В статье «Степан Разин – личность и образ» автор анализирует три романа о Разине, отразивших и три этапа развития советского исторического романа: «Степан Разин» Чапыгина, «Степан Разин» Злобина и «Я пришел дать вам волю» Шукшина. Автор анализирует причины и результаты вольного обращения с историческими фактами во имя художественных обобщений у Чапыгина. При всем том, что полностью разделяю авторское отношение к Чапыгину и его роману, думаю, все-таки не стоит столь безусловно оправдывать отступления от правды исторической во имя правды художественной – и в «чапыгинские времена» – вспомним хотя бы того же Тынянова, и ныне «художественной правдой» оправдывают такие трюки с историей, с которыми мириться никак нельзя. Хотелось бы, чтобы в этом отношении авторская позиция В. Петелина прозвучала в книге четко и определенно. Очень точно и справедливо, на мой взгляд, дается оценка романа Злобина, не избежавшего вульгарно-социологических трактовок личности Разина и его движения в целом. Интересен и плодотворен найденный автором ключ и к творческому и идейному своеобразию романа Шукшина, взявшего лишь эпизод разинской эпопеи, но это такой эпизод и так взят, что через него раскрывается самая суть движения, личности его вождя, соотношения личности и народа и т. д. Статья интересная, по своей значимости выходящая за пределы анализируемых произведений, по существу представляющая развитие советской исторической романистики. Статья большая, и создается такое ощущение – хорошо бы ее поджать, может быть, за счет многочисленного цитирования, пересказа сюжетов романов, благодаря чему статья порою теряет динамичность, местами становится вяловатой.

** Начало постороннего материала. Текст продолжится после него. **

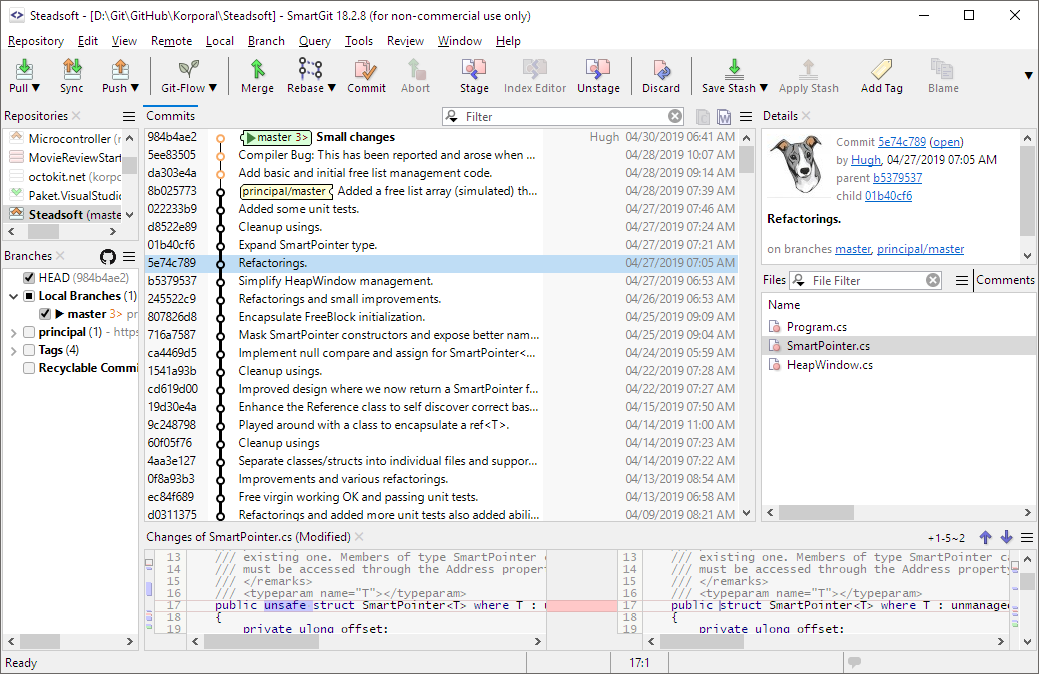Click the refresh icon in the Branches panel
Screen dimensions: 1039x674
click(108, 256)
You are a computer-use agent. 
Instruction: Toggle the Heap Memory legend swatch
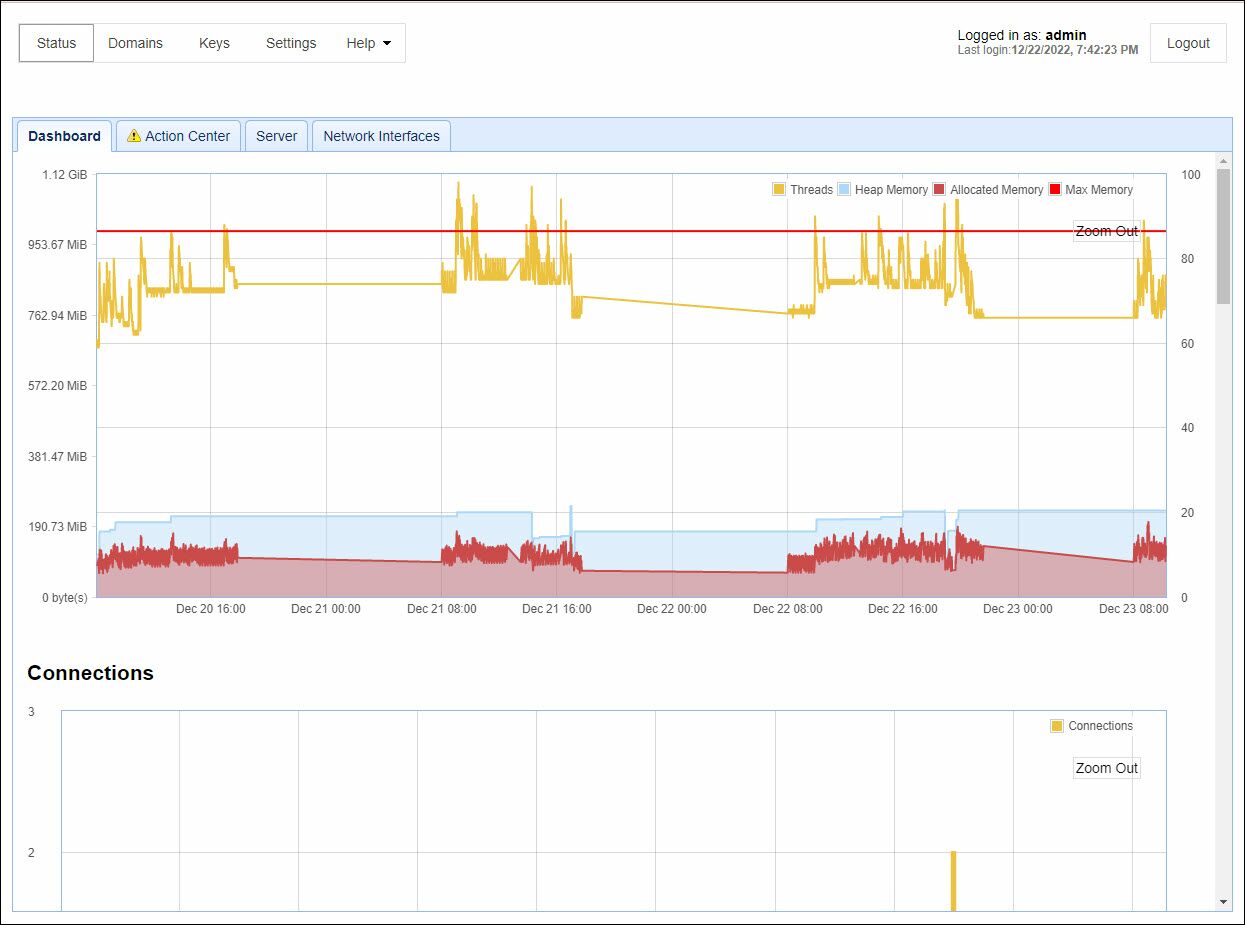[x=844, y=190]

Статья «Два Григория Мелехова» на мой взгляд, самая значительная в сборнике и безусловно должна быть включена в любой, самый избранный круг исследований «Тихого Дона». Очень точный, темпераментный, нередко острый, даже саркастический анализ трактовок образа Григория Мелехова как «врага» «отщепенца» и т. п. в работах А. Лежнева, Л-Якименко, Ермилова и др. основан у В. Петелина на глубоком знании материала, на точном, непредвзятом, свободном от груза вульгарно-социологических теорий прочтении «Тихого Дона».
К тому же, кажется, это вообще первое и теперь уже, к счастью, не последнее исследование «Тихого Дона», в котором результаты научно-критического анализа не только не противоречат, но и дают надежное обоснование истинности наших непосредственных чувств, вызываемых эпопеей М. Шолохова и связанных прежде всего с главным ее героем – Григорием Мелеховым. С другой стороны, эта же статья – прекрасный образчик глубинной взаимозависимости научно-критического отношения к авторскому тексту с гражданской позицией автора. К немаловажным достоинствам статьи я бы добавил еще и следующее – здесь точность иронии является нередко прямым продолжением общей логики исследователя: «Оставим в стороне тезис критика (имеется в виду Л. Якименко) о том, что «усталый прищур глаз» возник «в борьбе против народа...» (с. 94). Одной этой реплики достаточно, чтобы наглядно и убийственно представить уровень и тенденцию некоторых истолкователей Шолохова.
Но – и в этой статье автор, к сожалению, грешит порою многословием. Умея убедить читателя в своей правоте точной, емкой фразой, он тут же спешит подтвердить ее многочисленными примерами, будто не доверяя то ли себе, то ли читателю. В таких случаях теряется динамическая напряженность развития критически-аналитического сюжета, а это вредит работе, стоило бы уплотнить статью.
Следующая по значимости – статья «Герои Булгакова». Не стану говорить о ее достоинствах, так как невольно повторю все то же, что уже сказал и о предыдущей статье. Остановлюсь только на тех моментах, которые, на мой взгляд, требуют еще уточнения и корректировки.
Автор безусловно любит Булгакова, чувствует его, но порою, думается, допускает в отношении к нему явные, эмоционально обусловленные, перехлесты. Булгаков – большой, даже великий писатель, но вряд ли справедливо полагать, будто «любая булгаковская зарисовка, как бы она ни была незначительна, полна исторического смысла» (с. 151 – 152). Если автор хотел сказать «полна исторических реалий» – другое дело, «исторического же смысла» воспринимается как оценочное определение «Москва! Вижу тебя я в небоскребах!» – вот мечта Булгакова в мае 1924 года» (с. 152). Одно дело – предвидение – предупреждение, другое – положительно-эмоционально окрашенное – «мечта». Эта «мечта», как мы видим, вполне осуществилась, только вряд ли стоит восхищаться такого рода осуществленными мечтами... И т. п. На стр. 204 – 205 автор дает характеристику генерала Хлудова.